Pimmon: Curse You, Evil Clown
Meupe

Sydney 's Paul Gough is a man of few words. There's next to no information adorning his latest Pimmon collection Curse You, Evil Clown—nothing about equipment used or recording details (aside from identifying Lubinskas Labs, Sydney as the locale), and the artist name appears on the spine only—and his output is infrequent too. The release in question supplements three remastered pieces originally issued on the limited-edition 3-inch CD-R Curse of Evil Clown in 2005 with three previously unreleased pieces from Gough's vault. What you get doesn't radically deviate from the established Pimmon sound but that's hardly a disappointing proposition, especially when his releases are so modest in number.

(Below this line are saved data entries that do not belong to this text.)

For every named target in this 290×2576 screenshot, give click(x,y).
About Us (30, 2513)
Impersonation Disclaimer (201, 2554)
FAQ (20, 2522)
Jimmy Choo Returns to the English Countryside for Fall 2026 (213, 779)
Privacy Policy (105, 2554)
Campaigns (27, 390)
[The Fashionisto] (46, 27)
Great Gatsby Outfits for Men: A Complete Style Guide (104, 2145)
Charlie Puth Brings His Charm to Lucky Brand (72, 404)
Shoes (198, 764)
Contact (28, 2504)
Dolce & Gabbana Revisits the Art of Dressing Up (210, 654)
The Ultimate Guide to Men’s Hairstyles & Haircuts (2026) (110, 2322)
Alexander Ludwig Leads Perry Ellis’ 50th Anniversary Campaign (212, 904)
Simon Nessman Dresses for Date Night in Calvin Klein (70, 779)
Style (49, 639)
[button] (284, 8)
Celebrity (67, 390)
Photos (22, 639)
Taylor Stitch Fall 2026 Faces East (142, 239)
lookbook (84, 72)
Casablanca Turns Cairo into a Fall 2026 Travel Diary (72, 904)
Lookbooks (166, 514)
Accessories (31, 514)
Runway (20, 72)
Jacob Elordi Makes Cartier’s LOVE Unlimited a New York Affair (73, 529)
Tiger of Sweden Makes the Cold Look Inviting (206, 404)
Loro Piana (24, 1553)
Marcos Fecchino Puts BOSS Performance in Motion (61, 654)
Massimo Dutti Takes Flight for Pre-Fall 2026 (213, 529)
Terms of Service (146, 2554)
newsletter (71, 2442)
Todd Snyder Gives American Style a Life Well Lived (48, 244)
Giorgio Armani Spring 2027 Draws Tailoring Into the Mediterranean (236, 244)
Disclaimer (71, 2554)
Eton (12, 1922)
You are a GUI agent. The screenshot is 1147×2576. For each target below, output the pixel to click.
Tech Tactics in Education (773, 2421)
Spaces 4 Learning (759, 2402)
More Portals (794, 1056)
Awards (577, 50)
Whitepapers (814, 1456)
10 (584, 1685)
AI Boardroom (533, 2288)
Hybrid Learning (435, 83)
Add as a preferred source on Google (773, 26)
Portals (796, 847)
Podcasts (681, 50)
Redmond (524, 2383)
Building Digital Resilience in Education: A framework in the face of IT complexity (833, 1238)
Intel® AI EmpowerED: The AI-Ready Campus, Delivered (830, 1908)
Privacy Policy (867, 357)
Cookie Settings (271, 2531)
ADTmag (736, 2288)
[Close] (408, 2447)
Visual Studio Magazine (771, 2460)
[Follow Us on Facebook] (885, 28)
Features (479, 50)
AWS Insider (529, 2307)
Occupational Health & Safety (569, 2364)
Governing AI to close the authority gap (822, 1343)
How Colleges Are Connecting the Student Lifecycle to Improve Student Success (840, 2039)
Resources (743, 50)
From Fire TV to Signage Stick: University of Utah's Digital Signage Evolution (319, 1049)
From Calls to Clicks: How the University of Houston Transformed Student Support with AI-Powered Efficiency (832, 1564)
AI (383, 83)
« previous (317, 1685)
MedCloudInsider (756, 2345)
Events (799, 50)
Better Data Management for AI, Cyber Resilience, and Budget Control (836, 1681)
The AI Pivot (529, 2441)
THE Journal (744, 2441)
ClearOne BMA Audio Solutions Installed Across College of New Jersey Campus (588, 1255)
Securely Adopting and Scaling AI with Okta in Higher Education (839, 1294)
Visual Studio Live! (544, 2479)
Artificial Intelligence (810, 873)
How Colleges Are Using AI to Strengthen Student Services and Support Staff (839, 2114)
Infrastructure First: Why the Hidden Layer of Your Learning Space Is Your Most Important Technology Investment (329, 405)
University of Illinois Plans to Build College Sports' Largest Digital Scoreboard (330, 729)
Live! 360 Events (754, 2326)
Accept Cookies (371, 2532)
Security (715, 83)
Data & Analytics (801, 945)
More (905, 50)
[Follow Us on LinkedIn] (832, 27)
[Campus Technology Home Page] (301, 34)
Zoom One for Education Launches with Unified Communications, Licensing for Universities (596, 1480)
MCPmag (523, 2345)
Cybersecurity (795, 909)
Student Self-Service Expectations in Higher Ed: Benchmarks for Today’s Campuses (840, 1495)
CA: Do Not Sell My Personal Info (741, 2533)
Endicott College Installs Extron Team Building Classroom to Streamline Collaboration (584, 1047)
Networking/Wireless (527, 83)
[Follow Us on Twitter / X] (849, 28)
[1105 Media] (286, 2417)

In the opener “Stumbling,” fluctuating organ smears oscillate like some virus-infected hurdy-gurdy, the woozy effect in keeping with the track title. “Dream Clown” presents a softly-illuminated electrical drone of clicks and pops while the Gas-like “Zero Gravity” spends eight minutes at the center of a willowy windstorm with faint hints of string and bass tones buried at its swirling center. The noisier side of things gets a workout in “Bottomless Trap-Hole [Scheme 4]” whose grinding squalls approximate the sound of a microphone placed inside a beat-up hot rod engine and the result amplified and distorted. Two long tracks in particular allow the Pimmon style ample room to maneuver. The closing “G-Stains” swims in a lightly simmering bath of static, pops, and hiss for an admittedly overlong thirteen minutes; fully justifying its extended duration by comparison, the harrowing “Stall and Burn” evokes the dying moments of battle amidst the smoldering ruins of a blasted landscape; during its eleven-minute running time, glistening streams rise from the ashes while sicklier tones drift alongside owl-like whooshes and steely reverberations. Though nightmarish, “Stall and Burn” is nevertheless a remarkable exercise in control and dramatic effect. Anyone new to the soundscaping drone genre could do a whole lot worse than start with Curse You, Evil Clown, especially when Gough's six tracks offer samplings of multiple styles instead of variations on a single theme.